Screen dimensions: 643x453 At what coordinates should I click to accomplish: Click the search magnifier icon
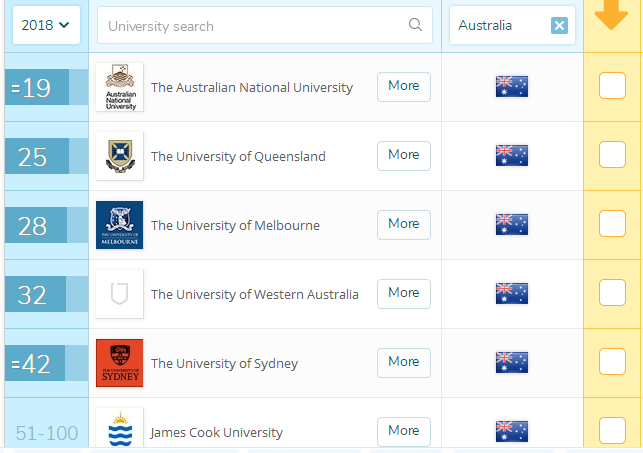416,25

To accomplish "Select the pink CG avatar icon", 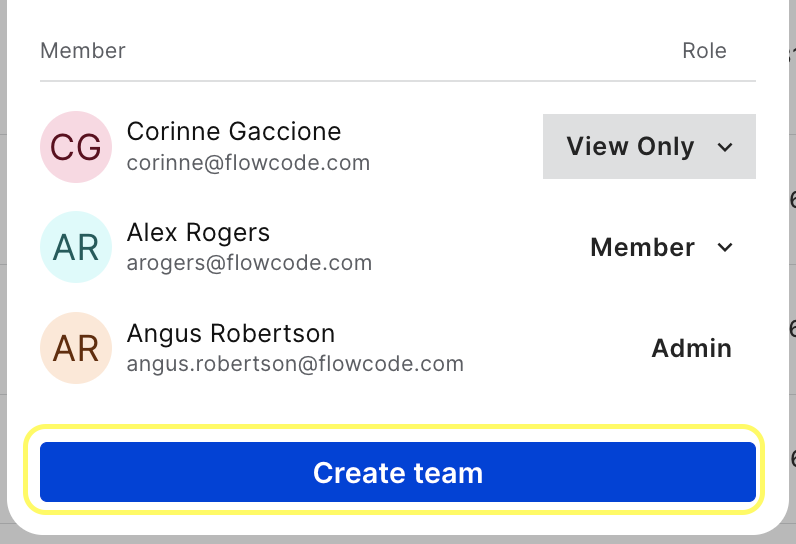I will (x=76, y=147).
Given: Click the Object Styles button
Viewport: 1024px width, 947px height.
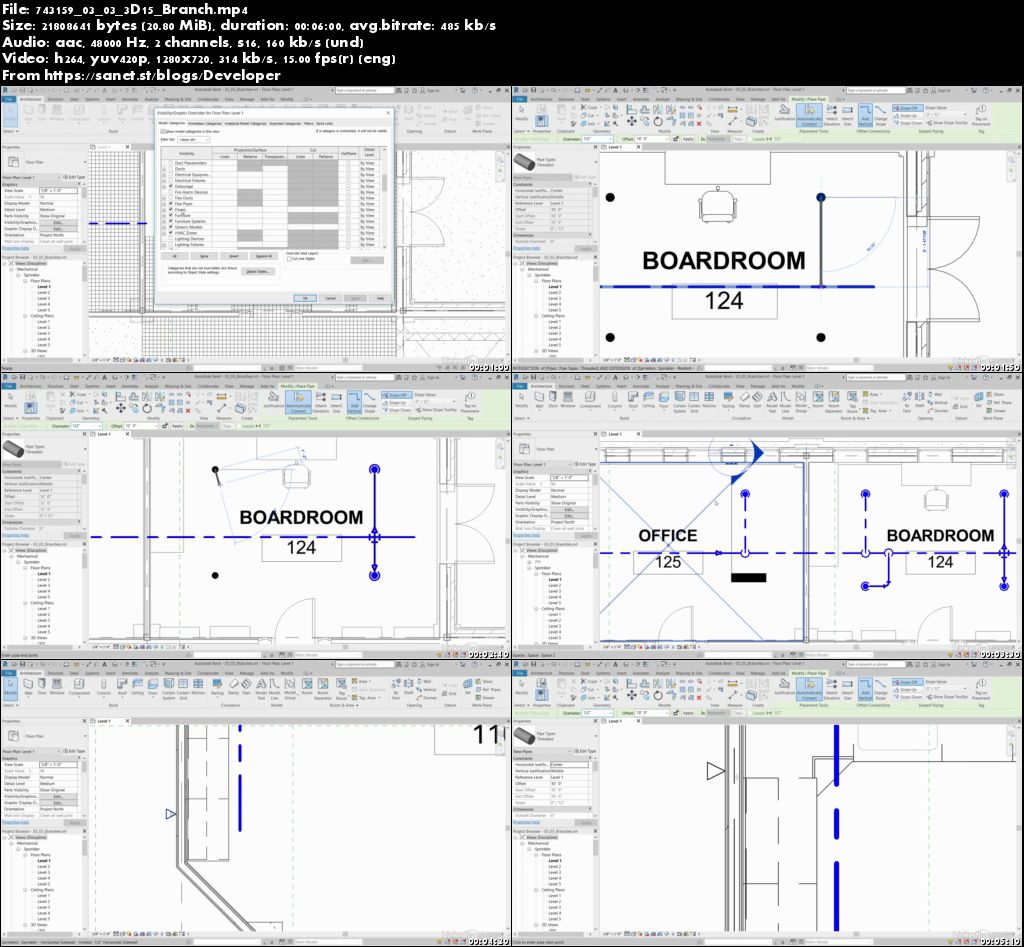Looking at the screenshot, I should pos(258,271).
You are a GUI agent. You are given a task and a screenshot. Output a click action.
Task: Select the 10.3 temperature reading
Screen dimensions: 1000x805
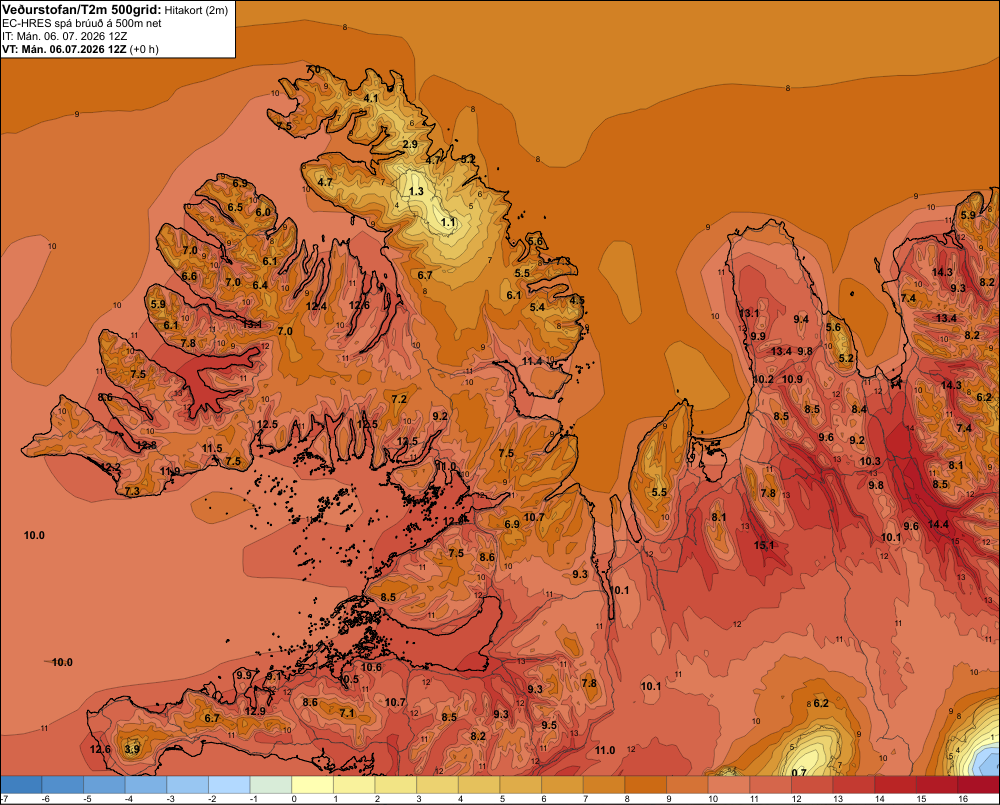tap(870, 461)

BRIEF = Where the line containing "Viewport: 1024px width, 947px height." appears above, start there and set down each line exactly through the last line of the data; leave out every picture.

OUTPUT FOR THIS TASK =
Viewport: 1024px width, 947px height.
Looking at the screenshot, I should pos(258,271).
You are a GUI agent. You are given a task and a screenshot. Output a click action.
Task: Select the 10.3 temperature reading
Screen dimensions: 1000x805
tap(870, 461)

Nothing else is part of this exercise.